I have an old string trimmer that sat for 5 or so years. I just pulled it out of storage to use. Replaced the fuel lines, fuel filter, took the carb apart and cleaned. It fired up and was running pretty good, it wouldn't idle but I was fine with that. Anyways I hadn't used it for a couple weeks and I went to get it out this morning and my spark plug was broken. No big deal I thought I will go buy a new one. I went to lowes and got one, I couldn't find any champion plugs so I bought the equivalent they had there. 

Anyways I got the plug replaced and the trimmer is struggling. It would only spin half the time then stop. It still won't idle but if I give it too much throttle it struggles for a couple seconds and dies.

So I started to break it down and as I have broken it down, I found oil down by the cam. Any ideas as to what is wrong and how I could fix it?


----------



## swbuckmaster (Sep 14, 2007)

Save your money and buy a new one next spring. Heck its almost winter don't even need it anymore


----------



## twinkielk15 (Jan 17, 2011)

Your symptoms sound like you're still having carb issues, especially the fact that it only runs on the high speed circuit. If you have a partial carburetor clog the engine not only starves for fuel but also for oil. No oil means no lubrication and that means scarring on the piston/cylinder.


----------



## Huge29 (Sep 17, 2007)

I concur with the carb idea, seafoam may be worth a try??


----------



## Kevin D (Sep 15, 2007)

huntingbuddy said:


> So I started to break it down and as I have broken it down, I found oil down by the cam.
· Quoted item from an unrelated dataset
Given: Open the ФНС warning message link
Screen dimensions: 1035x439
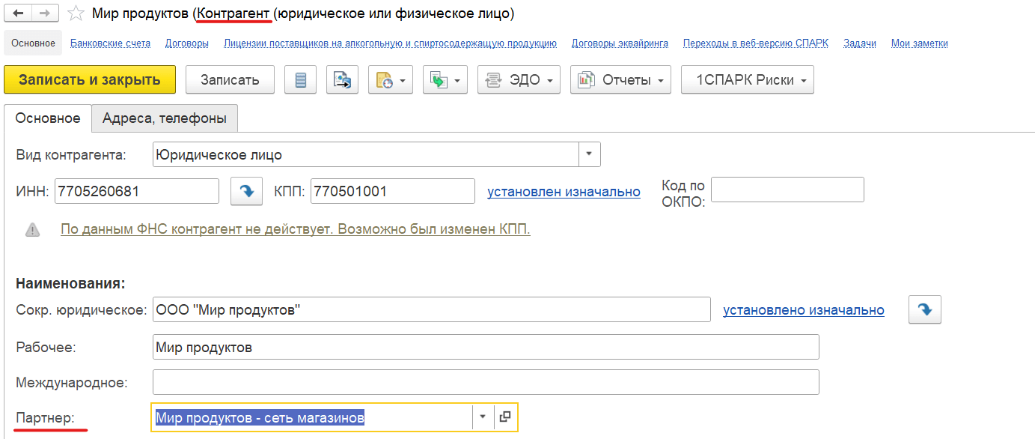Looking at the screenshot, I should tap(296, 229).
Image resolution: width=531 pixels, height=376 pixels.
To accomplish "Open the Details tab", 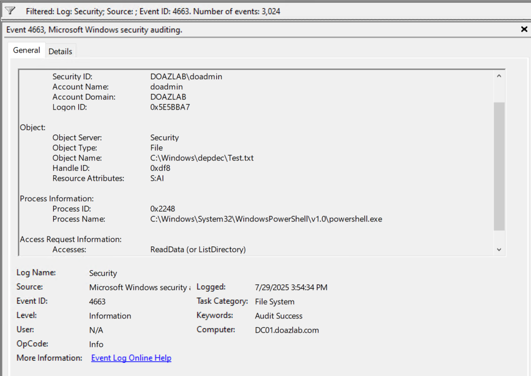I will pyautogui.click(x=60, y=52).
Any ideas as to what is wrong and how I could fix it?


A 2-stroke motor with a cam shaft?? Now I'm really confused.......

While your re-cleaning your carb, make sure you check your air filter too.


----------



## huntingbuddy (Sep 10, 2007)

Thanks for the advice, I will clean up the carb and see what that does.


----------



## pheaz (Feb 11, 2011)

Better buy a carb kit, sounds like the diaphragm has a pin hole.


----------



## T-Bone (Oct 24, 2013)

...or a jet is plugged.


----------